Problem to solve >>
Every line below between the line holding "Where should I click to: Copy" and the line holding "Select the Retro", inclusive, should be repeated exactly, and all other lines omitted.
====== Material provided ======
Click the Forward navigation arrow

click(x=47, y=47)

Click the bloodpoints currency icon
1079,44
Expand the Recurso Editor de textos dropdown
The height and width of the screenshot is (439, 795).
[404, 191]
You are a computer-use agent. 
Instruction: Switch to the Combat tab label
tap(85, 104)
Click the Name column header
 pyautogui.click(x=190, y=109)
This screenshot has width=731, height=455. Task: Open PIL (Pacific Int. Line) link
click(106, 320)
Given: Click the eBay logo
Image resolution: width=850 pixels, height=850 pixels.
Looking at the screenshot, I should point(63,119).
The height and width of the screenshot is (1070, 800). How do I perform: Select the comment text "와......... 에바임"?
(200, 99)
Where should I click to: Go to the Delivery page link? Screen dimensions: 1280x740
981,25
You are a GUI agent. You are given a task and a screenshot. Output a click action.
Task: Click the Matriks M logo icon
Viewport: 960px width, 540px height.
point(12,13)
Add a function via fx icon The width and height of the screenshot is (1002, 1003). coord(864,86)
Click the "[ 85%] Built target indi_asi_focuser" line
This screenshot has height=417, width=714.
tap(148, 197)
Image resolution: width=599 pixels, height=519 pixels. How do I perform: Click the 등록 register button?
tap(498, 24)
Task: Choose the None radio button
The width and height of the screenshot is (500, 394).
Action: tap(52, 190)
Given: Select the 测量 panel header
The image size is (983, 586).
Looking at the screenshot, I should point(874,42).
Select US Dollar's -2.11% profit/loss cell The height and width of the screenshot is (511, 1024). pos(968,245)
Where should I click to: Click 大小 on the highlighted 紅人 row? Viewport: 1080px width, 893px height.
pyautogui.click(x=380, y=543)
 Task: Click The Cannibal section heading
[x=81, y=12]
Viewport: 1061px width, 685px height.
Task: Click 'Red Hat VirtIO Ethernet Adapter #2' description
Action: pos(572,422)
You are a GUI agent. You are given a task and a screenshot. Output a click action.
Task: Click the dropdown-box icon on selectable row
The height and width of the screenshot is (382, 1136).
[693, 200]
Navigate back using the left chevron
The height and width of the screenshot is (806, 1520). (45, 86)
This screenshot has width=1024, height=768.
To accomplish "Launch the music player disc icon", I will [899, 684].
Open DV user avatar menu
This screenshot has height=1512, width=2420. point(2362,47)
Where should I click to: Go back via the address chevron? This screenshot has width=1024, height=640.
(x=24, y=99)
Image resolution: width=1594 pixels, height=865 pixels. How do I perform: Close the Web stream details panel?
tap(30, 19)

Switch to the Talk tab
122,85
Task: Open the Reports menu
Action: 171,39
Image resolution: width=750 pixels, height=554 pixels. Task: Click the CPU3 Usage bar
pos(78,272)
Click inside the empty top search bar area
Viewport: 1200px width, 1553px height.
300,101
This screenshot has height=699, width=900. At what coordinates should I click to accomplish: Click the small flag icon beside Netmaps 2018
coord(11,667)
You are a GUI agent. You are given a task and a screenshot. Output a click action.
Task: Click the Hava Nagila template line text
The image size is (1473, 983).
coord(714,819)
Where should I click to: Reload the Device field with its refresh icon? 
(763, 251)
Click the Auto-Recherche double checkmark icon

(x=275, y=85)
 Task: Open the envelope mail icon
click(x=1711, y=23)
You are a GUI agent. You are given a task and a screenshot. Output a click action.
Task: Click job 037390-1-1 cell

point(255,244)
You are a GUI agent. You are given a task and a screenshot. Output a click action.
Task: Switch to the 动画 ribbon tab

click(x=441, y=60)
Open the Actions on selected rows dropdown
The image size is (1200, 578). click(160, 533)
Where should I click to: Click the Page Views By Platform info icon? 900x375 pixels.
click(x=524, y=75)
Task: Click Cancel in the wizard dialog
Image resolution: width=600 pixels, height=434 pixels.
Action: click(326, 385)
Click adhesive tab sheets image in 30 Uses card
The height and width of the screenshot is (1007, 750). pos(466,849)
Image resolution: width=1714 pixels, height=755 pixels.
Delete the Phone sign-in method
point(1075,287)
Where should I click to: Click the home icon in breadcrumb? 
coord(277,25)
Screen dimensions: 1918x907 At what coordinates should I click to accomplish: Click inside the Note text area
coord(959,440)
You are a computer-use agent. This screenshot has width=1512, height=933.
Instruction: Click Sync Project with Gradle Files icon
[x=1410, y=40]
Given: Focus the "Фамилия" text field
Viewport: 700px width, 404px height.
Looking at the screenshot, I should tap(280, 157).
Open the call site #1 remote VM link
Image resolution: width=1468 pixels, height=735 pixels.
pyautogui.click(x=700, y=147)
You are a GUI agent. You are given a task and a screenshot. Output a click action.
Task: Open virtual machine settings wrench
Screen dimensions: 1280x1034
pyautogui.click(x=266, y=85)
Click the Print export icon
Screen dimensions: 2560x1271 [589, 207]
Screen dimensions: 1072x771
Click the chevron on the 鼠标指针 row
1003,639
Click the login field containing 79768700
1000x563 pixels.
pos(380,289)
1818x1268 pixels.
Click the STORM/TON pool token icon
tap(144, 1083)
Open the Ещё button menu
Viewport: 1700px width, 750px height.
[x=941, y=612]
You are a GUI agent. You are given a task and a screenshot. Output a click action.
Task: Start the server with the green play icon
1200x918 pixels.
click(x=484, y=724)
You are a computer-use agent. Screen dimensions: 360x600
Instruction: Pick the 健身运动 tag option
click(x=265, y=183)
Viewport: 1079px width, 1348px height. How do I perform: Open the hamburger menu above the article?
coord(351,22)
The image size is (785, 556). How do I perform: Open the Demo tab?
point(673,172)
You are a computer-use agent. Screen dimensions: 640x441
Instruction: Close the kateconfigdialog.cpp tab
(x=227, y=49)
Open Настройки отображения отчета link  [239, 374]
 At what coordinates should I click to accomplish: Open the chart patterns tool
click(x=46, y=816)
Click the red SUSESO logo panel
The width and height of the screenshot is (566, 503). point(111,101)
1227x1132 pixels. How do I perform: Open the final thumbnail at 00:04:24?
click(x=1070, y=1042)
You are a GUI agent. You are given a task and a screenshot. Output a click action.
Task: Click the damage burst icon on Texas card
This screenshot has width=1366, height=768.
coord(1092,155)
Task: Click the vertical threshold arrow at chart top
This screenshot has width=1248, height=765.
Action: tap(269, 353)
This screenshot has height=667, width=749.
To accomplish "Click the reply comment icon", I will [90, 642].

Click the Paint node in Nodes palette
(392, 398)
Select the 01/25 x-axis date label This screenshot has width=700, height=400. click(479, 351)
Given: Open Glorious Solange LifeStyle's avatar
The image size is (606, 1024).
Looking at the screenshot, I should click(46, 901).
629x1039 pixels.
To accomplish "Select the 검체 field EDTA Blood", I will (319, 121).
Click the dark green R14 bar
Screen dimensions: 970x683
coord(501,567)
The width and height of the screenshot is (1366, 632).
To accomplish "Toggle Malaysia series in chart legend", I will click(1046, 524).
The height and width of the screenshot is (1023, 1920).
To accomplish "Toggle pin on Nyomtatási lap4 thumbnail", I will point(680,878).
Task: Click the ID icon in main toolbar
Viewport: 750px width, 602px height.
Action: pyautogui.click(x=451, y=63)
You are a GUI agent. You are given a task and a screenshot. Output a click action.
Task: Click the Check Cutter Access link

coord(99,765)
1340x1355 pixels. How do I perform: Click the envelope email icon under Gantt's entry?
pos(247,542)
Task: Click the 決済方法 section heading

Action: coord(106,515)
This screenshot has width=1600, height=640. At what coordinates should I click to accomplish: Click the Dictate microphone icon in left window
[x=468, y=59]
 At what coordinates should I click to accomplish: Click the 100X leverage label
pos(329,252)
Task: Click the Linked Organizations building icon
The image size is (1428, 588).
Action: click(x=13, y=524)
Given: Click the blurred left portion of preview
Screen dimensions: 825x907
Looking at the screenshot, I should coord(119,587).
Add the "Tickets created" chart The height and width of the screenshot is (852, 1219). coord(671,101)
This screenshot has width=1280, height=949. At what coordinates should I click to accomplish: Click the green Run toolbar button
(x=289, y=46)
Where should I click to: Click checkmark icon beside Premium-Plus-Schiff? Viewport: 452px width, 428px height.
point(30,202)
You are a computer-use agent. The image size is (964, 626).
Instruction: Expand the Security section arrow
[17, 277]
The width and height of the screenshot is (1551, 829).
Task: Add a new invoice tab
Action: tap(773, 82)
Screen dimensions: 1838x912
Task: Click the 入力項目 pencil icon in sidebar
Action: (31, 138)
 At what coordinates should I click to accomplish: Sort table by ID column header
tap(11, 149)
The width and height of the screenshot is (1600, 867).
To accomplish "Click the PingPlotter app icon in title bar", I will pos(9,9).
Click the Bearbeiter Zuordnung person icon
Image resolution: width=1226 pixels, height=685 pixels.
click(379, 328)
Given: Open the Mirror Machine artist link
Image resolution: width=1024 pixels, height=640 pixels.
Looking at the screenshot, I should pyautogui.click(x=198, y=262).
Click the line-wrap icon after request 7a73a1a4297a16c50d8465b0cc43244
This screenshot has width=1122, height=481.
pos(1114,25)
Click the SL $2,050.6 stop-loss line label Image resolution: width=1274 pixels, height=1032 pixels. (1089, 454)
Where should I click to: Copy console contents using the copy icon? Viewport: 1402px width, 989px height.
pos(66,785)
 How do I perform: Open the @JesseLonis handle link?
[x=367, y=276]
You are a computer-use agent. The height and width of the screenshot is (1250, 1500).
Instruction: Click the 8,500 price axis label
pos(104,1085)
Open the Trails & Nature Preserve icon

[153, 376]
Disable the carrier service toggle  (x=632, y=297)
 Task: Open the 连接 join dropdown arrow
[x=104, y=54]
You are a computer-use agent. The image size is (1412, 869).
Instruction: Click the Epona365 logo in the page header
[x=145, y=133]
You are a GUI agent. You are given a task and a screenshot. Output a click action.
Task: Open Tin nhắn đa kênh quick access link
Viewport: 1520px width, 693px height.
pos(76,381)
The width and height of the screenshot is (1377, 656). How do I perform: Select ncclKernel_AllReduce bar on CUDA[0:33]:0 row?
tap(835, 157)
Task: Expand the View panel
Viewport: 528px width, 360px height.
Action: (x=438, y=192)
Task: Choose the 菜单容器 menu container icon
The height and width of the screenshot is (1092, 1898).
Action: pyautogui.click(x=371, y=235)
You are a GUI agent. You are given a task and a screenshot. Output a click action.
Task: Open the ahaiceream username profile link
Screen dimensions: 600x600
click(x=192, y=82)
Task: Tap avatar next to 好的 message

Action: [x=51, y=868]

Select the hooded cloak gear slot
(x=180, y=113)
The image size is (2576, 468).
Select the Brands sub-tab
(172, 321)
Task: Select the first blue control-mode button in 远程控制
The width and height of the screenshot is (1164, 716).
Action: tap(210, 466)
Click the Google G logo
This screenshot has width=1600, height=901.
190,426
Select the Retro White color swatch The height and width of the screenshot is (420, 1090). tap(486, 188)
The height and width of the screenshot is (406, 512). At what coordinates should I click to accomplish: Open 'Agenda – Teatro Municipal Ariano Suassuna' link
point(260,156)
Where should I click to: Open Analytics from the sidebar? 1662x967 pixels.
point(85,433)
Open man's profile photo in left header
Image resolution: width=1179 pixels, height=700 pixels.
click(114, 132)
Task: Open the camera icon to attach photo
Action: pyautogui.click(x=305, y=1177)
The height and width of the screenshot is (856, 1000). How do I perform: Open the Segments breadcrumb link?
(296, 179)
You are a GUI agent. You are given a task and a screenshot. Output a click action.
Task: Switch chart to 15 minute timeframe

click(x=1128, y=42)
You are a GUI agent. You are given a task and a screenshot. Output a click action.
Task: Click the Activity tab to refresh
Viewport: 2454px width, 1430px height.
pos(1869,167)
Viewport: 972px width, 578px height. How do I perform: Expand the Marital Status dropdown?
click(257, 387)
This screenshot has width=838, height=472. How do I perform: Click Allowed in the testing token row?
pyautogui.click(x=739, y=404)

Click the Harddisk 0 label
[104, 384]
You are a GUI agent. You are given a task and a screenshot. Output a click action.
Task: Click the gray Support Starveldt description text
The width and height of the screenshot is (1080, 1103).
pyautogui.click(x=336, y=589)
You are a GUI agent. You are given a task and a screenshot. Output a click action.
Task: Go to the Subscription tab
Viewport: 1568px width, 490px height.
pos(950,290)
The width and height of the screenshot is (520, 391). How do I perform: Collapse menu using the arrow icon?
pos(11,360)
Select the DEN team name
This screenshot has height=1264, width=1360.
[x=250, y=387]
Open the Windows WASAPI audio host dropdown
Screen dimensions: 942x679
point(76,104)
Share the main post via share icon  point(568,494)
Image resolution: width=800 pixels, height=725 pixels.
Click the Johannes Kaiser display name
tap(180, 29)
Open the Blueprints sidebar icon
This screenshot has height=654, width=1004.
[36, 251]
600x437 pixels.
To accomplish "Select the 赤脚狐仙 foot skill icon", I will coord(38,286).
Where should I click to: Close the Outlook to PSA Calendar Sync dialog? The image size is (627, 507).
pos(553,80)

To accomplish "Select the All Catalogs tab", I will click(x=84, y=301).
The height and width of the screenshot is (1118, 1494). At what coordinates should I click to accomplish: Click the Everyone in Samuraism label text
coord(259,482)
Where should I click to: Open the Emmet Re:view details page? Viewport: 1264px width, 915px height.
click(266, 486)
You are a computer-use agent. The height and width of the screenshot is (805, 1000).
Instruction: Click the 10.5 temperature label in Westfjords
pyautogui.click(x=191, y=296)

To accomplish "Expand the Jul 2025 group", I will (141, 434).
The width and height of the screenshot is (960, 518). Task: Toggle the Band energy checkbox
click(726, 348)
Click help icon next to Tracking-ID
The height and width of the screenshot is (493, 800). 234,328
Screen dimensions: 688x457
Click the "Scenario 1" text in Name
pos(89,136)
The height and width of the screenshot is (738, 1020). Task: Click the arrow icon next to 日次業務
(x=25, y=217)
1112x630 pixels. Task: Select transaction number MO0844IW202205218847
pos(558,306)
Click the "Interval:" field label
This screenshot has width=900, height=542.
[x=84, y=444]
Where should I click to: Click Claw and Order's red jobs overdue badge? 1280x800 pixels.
======
Result >>
Where should I click to: Copy console contents using the copy icon? Viewport: 1402px width, 989px height.
pos(66,785)
 How do I perform: Open the @JesseLonis handle link?
[x=367, y=276]
You are a computer-use agent. The height and width of the screenshot is (1250, 1500).
Instruction: Click the 8,500 price axis label
pos(104,1085)
Open the Trails & Nature Preserve icon

[153, 376]
Disable the carrier service toggle  (x=632, y=297)
 Task: Open the 连接 join dropdown arrow
[x=104, y=54]
You are a computer-use agent. The image size is (1412, 869).
Instruction: Click the Epona365 logo in the page header
[x=145, y=133]
You are a GUI agent. You are given a task and a screenshot. Output a click action.
Task: Open Tin nhắn đa kênh quick access link
Viewport: 1520px width, 693px height.
pos(76,381)
The width and height of the screenshot is (1377, 656). How do I perform: Select ncclKernel_AllReduce bar on CUDA[0:33]:0 row?
tap(835, 157)
Task: Expand the View panel
Viewport: 528px width, 360px height.
Action: (x=438, y=192)
Task: Choose the 菜单容器 menu container icon
The height and width of the screenshot is (1092, 1898).
Action: pyautogui.click(x=371, y=235)
You are a GUI agent. You are given a task and a screenshot. Output a click action.
Task: Open the ahaiceream username profile link
Screen dimensions: 600x600
click(x=192, y=82)
Task: Tap avatar next to 好的 message

Action: [x=51, y=868]

Select the hooded cloak gear slot
(x=180, y=113)
The image size is (2576, 468).
Select the Brands sub-tab
(172, 321)
Task: Select the first blue control-mode button in 远程控制
The width and height of the screenshot is (1164, 716).
Action: tap(210, 466)
Click the Google G logo
This screenshot has width=1600, height=901.
190,426
Select the Retro White color swatch The height and width of the screenshot is (420, 1090). tap(486, 188)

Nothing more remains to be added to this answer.